What the task asks:
The lines from the top of the data down to the line with "[Twitter] (80, 206)" should be repeated exactly, both ends included.

Record excerpts:
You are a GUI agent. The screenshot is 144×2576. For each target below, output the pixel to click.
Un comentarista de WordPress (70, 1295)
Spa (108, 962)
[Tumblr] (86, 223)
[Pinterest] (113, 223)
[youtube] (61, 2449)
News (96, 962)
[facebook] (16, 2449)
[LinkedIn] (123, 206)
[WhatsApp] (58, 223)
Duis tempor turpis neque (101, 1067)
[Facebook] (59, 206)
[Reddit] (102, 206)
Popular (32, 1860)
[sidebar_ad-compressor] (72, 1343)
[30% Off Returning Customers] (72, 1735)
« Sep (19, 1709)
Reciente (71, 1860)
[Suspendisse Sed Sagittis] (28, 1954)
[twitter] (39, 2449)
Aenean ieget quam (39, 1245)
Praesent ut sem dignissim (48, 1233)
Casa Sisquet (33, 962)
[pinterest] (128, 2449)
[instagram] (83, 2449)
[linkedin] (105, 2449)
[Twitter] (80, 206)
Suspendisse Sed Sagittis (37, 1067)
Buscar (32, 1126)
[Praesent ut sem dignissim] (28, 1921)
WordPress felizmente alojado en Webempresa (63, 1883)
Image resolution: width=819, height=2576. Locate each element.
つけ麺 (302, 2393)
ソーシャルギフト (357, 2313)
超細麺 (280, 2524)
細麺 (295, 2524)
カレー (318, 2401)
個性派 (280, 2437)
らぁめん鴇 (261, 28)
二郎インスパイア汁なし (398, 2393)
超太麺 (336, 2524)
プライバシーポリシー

Response below:
You are a GUI agent. The screenshot is 144×2576. For each target below, output the pixel to click.
Un comentarista de WordPress (70, 1295)
Spa (108, 962)
[Tumblr] (86, 223)
[Pinterest] (113, 223)
[youtube] (61, 2449)
News (96, 962)
[facebook] (16, 2449)
[LinkedIn] (123, 206)
[WhatsApp] (58, 223)
Duis tempor turpis neque (101, 1067)
[Facebook] (59, 206)
[Reddit] (102, 206)
Popular (32, 1860)
[sidebar_ad-compressor] (72, 1343)
[30% Off Returning Customers] (72, 1735)
« Sep (19, 1709)
Reciente (71, 1860)
[Suspendisse Sed Sagittis] (28, 1954)
[twitter] (39, 2449)
Aenean ieget quam (39, 1245)
Praesent ut sem dignissim (48, 1233)
Casa Sisquet (33, 962)
[pinterest] (128, 2449)
[instagram] (83, 2449)
[linkedin] (105, 2449)
[Twitter] (80, 206)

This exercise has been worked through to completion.